══ EXTRACT TO READ ══
- Born: September 3, 1956 (age 69) Washington, D.C.
- Education: American University California Graduate School of Theology
- Occupations: Motivational speaker, entrepreneur and author
- Website: williejolley.com

= Willie Jolley =

American author and speaker

Willie Jolley (born September 3, 1956, Washington, D.C.) is an author, radio host, speaker, singer and media personality. He is best known for his motivational best selling book, It Only Takes A Minute To Change Your Life. In 1999, he was named as one of the outstanding five speakers in the World by Toastmasters International and was also inducted into the 2012 Speaker Hall of Fame by the National Speakers Association.

==Early life and education==
Jolley was born in Washington, D.C. He received his Bachelor's in Art degree with specialization in psychology and sociology from The American University in 1978 and a master's degree in theology from Wesley Theological seminary. He completed his Doctorate of Ministry Degree in Faith Driven Achievement from the California Graduate School of Theology.
═══
* **WORK TO COMPLETE**:
A) Extract the passage of the Willie Jolley biography from "Willie Jolley (born" up to and including "National Speakers Association.".
B) According to the Willie Jolley biography, where did Jolley earn his master's degree in theology?
══ GIVEN RECORDS ══
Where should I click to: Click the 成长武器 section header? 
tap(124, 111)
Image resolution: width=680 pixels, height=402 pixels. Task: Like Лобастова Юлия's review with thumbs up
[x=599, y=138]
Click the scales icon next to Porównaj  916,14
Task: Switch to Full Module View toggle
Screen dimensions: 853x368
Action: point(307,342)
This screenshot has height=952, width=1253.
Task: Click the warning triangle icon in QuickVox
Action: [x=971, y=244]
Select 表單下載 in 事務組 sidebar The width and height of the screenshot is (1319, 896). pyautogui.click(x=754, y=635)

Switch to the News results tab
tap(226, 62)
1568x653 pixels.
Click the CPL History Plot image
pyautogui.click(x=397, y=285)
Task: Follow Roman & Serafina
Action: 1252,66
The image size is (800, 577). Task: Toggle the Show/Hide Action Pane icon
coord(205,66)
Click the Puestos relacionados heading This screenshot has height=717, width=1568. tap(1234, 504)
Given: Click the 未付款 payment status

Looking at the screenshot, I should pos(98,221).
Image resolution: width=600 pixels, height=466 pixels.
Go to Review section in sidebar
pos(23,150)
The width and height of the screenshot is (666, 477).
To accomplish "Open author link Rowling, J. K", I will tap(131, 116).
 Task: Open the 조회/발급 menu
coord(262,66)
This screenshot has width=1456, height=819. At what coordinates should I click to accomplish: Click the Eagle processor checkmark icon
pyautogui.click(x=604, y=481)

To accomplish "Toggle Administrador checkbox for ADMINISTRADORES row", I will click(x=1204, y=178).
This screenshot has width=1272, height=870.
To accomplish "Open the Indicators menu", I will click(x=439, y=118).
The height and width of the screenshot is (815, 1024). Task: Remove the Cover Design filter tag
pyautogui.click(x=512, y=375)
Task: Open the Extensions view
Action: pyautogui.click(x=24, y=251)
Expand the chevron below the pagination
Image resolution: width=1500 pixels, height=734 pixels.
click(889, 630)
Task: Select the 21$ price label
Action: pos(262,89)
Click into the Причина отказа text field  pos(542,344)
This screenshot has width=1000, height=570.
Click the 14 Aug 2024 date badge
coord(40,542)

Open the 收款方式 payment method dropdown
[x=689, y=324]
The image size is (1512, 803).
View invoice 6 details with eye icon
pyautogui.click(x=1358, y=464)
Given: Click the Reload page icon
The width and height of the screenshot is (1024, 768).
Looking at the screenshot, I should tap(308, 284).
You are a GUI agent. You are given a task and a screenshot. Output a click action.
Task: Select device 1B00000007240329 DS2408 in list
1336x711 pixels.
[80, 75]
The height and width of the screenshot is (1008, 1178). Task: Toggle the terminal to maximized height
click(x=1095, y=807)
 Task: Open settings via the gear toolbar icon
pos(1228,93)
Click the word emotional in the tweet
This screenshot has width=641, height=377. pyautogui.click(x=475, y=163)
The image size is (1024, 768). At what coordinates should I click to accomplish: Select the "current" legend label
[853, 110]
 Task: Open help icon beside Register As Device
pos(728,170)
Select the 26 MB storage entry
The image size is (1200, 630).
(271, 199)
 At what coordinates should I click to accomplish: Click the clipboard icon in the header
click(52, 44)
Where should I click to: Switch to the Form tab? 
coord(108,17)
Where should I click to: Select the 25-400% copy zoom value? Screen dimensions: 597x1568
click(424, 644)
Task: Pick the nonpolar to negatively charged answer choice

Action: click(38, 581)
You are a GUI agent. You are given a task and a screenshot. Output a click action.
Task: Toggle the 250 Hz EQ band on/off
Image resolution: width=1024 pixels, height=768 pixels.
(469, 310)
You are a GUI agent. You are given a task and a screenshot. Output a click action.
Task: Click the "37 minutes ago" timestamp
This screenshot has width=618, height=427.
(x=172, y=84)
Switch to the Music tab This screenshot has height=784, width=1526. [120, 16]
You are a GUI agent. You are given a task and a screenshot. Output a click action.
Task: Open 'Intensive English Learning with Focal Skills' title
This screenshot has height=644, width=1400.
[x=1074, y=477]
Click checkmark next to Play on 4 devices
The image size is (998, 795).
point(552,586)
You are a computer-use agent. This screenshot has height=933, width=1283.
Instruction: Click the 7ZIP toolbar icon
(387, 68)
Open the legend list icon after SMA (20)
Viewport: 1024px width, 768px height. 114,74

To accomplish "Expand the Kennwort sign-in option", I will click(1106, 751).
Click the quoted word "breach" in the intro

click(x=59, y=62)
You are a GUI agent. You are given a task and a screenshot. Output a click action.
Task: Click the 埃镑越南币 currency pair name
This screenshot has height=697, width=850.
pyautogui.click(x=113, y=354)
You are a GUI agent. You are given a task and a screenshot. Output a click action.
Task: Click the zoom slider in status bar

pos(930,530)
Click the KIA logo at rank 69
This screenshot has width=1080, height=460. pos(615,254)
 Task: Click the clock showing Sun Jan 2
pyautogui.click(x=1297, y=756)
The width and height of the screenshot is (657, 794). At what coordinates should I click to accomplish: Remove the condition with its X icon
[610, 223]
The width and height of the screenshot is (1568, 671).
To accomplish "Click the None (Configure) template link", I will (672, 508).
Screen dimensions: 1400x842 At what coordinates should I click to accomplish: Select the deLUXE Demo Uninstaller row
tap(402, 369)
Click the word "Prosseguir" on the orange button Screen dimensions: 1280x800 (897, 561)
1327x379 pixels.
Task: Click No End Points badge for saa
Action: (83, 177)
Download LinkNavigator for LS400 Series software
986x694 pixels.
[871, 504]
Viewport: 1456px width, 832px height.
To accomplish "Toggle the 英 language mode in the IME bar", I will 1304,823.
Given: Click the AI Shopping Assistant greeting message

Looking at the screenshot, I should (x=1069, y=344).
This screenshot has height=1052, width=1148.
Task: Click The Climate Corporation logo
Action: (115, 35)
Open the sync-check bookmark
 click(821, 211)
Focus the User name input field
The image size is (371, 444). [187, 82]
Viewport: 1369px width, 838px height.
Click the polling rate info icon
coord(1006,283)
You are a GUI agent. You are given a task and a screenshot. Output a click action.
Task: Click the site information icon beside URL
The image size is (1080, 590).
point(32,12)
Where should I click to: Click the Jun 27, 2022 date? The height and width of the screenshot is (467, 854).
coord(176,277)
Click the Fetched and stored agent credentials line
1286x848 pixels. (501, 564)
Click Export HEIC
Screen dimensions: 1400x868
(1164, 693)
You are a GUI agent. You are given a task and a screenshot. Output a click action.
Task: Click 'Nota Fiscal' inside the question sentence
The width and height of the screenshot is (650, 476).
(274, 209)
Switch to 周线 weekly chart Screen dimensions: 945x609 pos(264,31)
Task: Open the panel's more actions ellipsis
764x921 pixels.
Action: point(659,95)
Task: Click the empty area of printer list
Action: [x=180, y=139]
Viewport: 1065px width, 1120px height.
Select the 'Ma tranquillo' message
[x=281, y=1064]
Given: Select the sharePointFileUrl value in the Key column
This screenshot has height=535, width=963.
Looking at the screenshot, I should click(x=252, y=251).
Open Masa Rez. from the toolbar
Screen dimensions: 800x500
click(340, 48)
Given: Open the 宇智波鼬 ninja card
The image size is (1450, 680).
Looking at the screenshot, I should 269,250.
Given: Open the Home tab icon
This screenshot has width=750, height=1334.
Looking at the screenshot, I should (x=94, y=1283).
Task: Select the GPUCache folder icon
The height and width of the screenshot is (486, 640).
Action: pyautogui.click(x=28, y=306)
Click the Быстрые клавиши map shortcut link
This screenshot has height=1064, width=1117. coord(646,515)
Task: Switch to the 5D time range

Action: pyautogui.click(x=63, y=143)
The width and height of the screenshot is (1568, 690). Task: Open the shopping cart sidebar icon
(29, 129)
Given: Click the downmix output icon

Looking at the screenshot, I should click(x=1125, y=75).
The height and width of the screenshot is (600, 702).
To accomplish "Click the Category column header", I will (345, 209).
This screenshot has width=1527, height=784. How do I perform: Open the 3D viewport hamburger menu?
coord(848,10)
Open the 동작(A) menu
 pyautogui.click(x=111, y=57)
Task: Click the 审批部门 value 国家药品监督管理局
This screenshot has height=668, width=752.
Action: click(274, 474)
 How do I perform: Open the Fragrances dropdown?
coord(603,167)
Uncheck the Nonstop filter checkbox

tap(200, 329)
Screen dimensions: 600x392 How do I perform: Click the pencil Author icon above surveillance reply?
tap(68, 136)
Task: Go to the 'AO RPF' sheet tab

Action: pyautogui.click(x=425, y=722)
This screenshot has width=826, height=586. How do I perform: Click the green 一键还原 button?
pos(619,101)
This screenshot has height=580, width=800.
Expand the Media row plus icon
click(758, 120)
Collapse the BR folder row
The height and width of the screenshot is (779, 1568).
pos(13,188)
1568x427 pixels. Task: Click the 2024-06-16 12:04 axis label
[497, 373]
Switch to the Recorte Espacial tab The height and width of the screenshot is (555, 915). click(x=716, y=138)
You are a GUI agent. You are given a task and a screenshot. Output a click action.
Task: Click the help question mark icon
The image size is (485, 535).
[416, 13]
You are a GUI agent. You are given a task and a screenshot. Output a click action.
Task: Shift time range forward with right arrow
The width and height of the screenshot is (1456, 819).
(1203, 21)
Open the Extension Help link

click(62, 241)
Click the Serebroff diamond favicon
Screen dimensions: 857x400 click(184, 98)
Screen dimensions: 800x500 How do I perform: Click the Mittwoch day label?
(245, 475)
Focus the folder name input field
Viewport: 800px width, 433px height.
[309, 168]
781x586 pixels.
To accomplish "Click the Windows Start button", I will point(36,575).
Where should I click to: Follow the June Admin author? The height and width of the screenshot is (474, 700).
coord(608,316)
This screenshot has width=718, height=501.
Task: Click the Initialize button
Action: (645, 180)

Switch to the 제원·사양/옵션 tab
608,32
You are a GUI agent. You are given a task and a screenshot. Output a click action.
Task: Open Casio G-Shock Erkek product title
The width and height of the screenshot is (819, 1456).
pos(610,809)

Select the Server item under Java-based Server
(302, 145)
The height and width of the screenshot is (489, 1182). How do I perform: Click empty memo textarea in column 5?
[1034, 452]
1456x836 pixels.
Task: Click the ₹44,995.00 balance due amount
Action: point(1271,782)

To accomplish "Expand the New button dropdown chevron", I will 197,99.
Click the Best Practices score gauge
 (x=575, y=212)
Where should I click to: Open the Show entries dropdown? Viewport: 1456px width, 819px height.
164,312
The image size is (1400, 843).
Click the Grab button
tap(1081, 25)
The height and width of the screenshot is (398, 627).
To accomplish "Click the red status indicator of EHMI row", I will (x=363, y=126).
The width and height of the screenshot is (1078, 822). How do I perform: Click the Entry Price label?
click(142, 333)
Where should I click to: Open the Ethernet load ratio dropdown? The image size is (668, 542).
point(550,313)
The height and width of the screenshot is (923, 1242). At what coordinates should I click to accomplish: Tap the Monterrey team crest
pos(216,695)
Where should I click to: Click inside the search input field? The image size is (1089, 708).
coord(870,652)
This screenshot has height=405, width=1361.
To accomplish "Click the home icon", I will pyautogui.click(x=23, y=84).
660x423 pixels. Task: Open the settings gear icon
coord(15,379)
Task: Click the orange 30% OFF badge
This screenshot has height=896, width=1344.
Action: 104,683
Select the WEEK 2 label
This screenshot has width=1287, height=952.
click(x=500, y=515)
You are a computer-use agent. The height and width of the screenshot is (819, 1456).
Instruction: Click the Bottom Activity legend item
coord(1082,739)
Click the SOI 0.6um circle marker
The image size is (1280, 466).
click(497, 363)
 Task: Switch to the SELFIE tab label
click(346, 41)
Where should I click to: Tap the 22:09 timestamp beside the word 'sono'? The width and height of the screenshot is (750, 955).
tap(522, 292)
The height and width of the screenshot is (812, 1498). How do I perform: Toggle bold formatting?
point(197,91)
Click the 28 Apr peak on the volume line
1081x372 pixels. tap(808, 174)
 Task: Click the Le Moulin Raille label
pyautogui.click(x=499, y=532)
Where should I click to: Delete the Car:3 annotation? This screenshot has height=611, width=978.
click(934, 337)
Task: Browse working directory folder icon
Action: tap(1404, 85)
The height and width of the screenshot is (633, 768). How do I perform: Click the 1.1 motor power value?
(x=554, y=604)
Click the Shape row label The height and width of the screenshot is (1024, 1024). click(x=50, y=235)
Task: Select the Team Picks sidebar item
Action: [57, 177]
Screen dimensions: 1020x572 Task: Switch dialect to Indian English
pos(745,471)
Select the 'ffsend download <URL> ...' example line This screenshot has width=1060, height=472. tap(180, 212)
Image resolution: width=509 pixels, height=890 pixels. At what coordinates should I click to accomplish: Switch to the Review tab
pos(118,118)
═══
* **RESPONSES TO THE EXERCISE**:
A)
Willie Jolley (born September 3, 1956, Washington, D.C.) is an author, radio host, speaker, singer and media personality. He is best known for his motivational best selling book, It Only Takes A Minute To Change Your Life. In 1999, he was named as one of the outstanding five speakers in the World by Toastmasters International and was also inducted into the 2012 Speaker Hall of Fame by the National Speakers Association.

B) Wesley Theological seminary